Sunny's Nunya Business Crème Brûlée
- Level: Easy
- Yield: 4 servings
-
- Nutritional Analysis
- Per Serving
- Serving Size
- 1 of 4 servings
- Calories
- 217
- Total Fat
- 13
- Saturated Fat
- 6
- Carbohydrates
- 21
- Dietary Fiber
- 0
- Sugar
- 18
- Protein
- 5
- Cholesterol
- 213
- Sodium
- 206
- Total: 6 hr (includes cooling and chilling time)
- Active: 50 min
Ingredients
2 cups vanilla ice cream, melted
4 large egg yolks
Kosher salt
Nonstick cooking spray, for the ring molds
4 teaspoons granulated sugar
Fresh blueberries and raspberries, for garnish
Directions
Special equipment:
4 ramekins; two 3-inch ring molds- Preheat the oven to 325 degrees F.
- In a large bowl, whisk together the melted ice cream, egg yolks and a pinch of salt. Pour the mixture into four 3-inch ramekins in a deep baking dish. Add hot water around the ramekins to go about halfway up the sides.

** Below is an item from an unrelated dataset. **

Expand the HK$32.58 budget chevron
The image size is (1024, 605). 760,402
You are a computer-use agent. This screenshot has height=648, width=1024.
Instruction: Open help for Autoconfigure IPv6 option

Bake until the custard is set but still jiggles in the center, about 45 minutes.
- Cool the custards in the water bath to room temperature, then plastic wrap each ramekin and refrigerate until fully chilled, at least 3 hours or up to overnight.
- Remove the ramekins from the refrigerator and let them come to room temperature, about 1 hour.
- Heat a nonstick skillet over medium heat. Spray two 3-inch ring molds with cooking spray and place each on a piece of parchment paper in the skillet; spray the parchment. Pour 2 teaspoons granulated sugar in each ring mold and cook until the sugar spreads and turns an amber color, about 2 minutes. Remove the skillet from the heat and cool for 2 minutes, then carefully transfer the molds with the parchment paper to a cookie sheet. Allow to cool for 3 to 4 minutes, then unmold the sugar discs from the molds. Repeat to make 2 more. (You could also use a kitchen torch to lightly caramelize the sugar on the tops of the crème brûlée.) Let cool.
- Top each ramekin with a sugar disc, then garnish with blueberries on one side and raspberries on the other.